Final answer:
To calculate the budgeted amount of purchases for February for Wallace Company, we determined the cost of goods sold, accounted for the target ending inventory for February, and adjusted for the actual beginning inventory. The calculation showed that the budgeted purchases for February would be $65,760.
Step-by-step explanation:
The question is asking to calculate the budgeted amount of purchases for the month of February for Wallace Company, using given sales data and inventory information.
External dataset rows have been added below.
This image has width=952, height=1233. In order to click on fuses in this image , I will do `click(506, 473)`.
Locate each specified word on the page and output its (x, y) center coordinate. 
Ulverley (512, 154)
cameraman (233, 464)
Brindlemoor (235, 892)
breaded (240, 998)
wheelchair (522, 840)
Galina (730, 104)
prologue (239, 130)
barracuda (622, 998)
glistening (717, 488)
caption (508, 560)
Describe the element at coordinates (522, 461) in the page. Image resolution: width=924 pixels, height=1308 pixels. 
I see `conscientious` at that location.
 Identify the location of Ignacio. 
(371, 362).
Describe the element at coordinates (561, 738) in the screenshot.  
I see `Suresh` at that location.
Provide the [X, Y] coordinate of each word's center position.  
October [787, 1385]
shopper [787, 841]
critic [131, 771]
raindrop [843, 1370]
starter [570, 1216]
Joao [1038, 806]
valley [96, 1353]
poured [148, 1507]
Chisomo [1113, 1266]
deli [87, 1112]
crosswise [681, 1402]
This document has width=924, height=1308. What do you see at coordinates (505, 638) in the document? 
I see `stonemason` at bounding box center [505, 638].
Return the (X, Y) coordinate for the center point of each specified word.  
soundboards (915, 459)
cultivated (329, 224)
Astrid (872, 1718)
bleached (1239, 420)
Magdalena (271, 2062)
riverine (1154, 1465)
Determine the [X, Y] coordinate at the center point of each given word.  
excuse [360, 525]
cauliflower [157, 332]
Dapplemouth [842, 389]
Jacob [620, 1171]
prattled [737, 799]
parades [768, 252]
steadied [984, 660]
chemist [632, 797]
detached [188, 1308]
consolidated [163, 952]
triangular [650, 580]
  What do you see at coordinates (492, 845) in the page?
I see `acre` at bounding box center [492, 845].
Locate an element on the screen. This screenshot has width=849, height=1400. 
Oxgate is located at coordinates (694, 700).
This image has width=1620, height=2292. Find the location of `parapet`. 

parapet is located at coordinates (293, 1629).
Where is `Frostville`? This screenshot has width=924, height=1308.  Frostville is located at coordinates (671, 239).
To determine the budgeted purchases, we first calculate the cost of goods sold (COGS) and then adjust for the desired ending inventory and the beginning inventory levels.
First, we calculate the cost of goods to be sold in February:
- February Sales are $108,000.
- Gross profit rate is 35%, so the cost of goods sold rate is 65% (100% - 35%).
- COGS for February = February Sales × COGS rate = $108,000 × 65% = $70,200.
Next, we calculate the desired ending inventory for February, which is the target beginning inventory for March:
- March Sales are $132,000.
- Target ending inventory = 20% of next month's (March's) sales at cost.
- Ending Inventory for February = 20% of March Sales at cost = 20% × $132,000 × 65% = $17,160.
Lastly, to find the total purchases for February, we adjust the COGS for the change in inventory levels:
- Ending Inventory for January (Beginning Inventory for February) = $21,600.
- Total Purchases = COGS for February + Ending Inventory for February - Beginning Inventory for February = $70,200 + $17,160 - $21,600 = $65,760.
Therefore, none of the provided options (A) $32,214, (B) $70,200, (C) $73,320, or (D) $95,160 match the calculated budgeted purchases for February which is $65,760.